Erina tidak menjawab pertanyaan Fic. Karena dia tidak tahu harus menjawab apa. Bahagia? Erina hampir saja lupa, kebahagiaan itu seperti apa rasanya.

Fic menarik nafas, mengusap wajahnya dengan kasar.

"Nona Erina. Bisakah kau melupakan semua orang yang pernah singgah dalam hatimu?"

Erina mendongak kembali. Apa maksudnya? Erina hampir bertanya.

"Aku tidak ingin mendengar lagi, kau menyebut nama pria lain dihadapanku. Walau itu hanya sekedar bermimpi sekalipun.

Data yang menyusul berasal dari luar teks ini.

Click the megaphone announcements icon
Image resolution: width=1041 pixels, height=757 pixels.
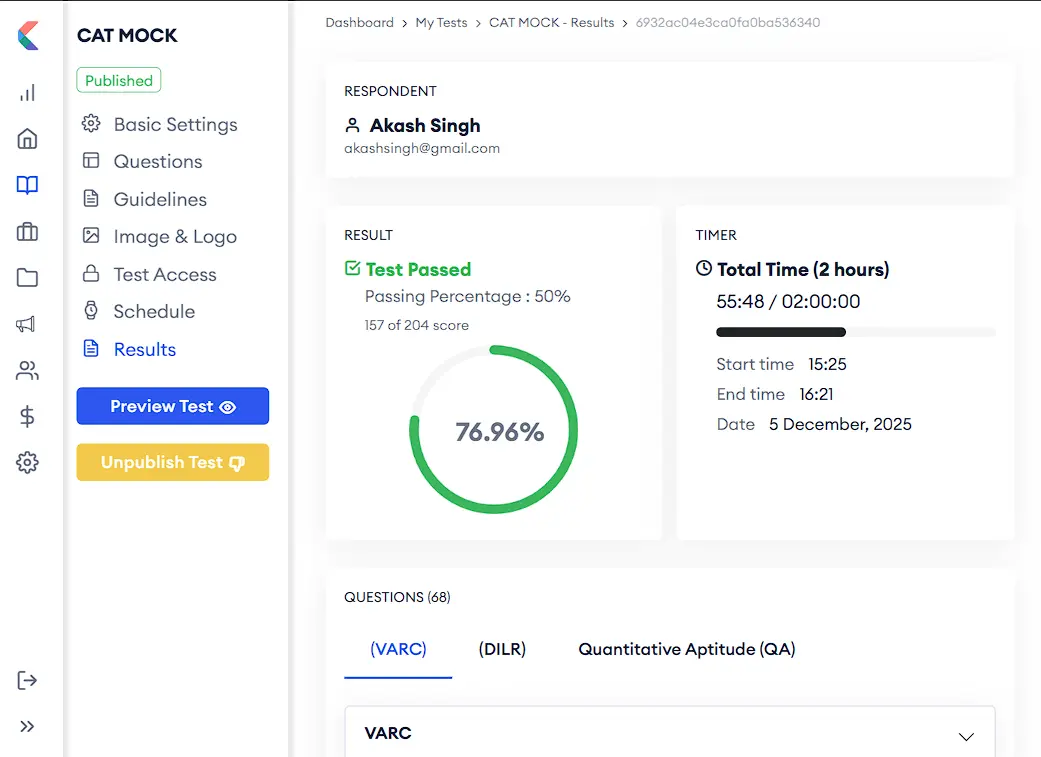pyautogui.click(x=28, y=324)

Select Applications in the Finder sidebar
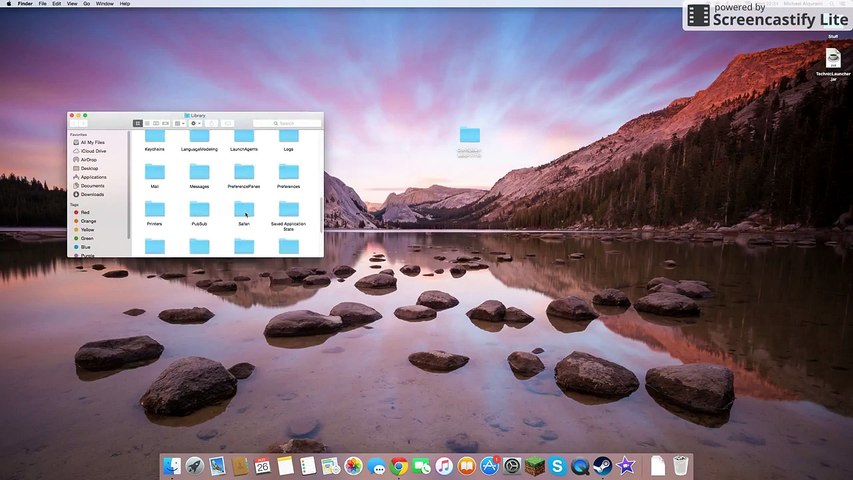(x=93, y=177)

Kau ingin tau kenapa? Karena kau sekarang adalah istriku. Aku tidak suka, istriku memikirkan pria lain selain diriku." Ucapan itu begitu lembut, tetapi penuh dengan tekanan.

"Maafkan aku. Tapi aku sama sekali tidak memikirkan dia. Tadi aku hanya.. hanya sedikit terkejut saja." Erina lalu menceritakan apa yang terjadi disana.

Fic mendengarkan cerita Erina sampai selesai.

"Apa benar dia seorang Direktur di Perusahaan mu?"

Fic menoleh. "Aku tidak tahu."

"Kau tidak tahu? Bagaimana mungkin? Kau pemilik Perusahaan itu kan?"

"Begitu banyak Direktur di Perusahaan itu. Bagian pabrik, pemasaran, keuangan dan lainnya. Semua memiliki Direktur masing-masing. Mana aku sempat mengenalnya satu persatu." Jawab Fic.

"Tapi kau tenang saja, besok Jefri akan mencarinya. Dia Direktur bagian apa." Lalu meraih tangan Erina.

"Kau ingin aku melakukan apa setelah aku menemukannya?"

"Tidak Fic. Jangan!"

"Kenapa? Kau masih mencintainya?"

Wajah Erina langsung terlihat kesal. Dan menggeleng saja.

Fic tersenyum. "Berani sekali dia mengajak istriku berselingkuh!"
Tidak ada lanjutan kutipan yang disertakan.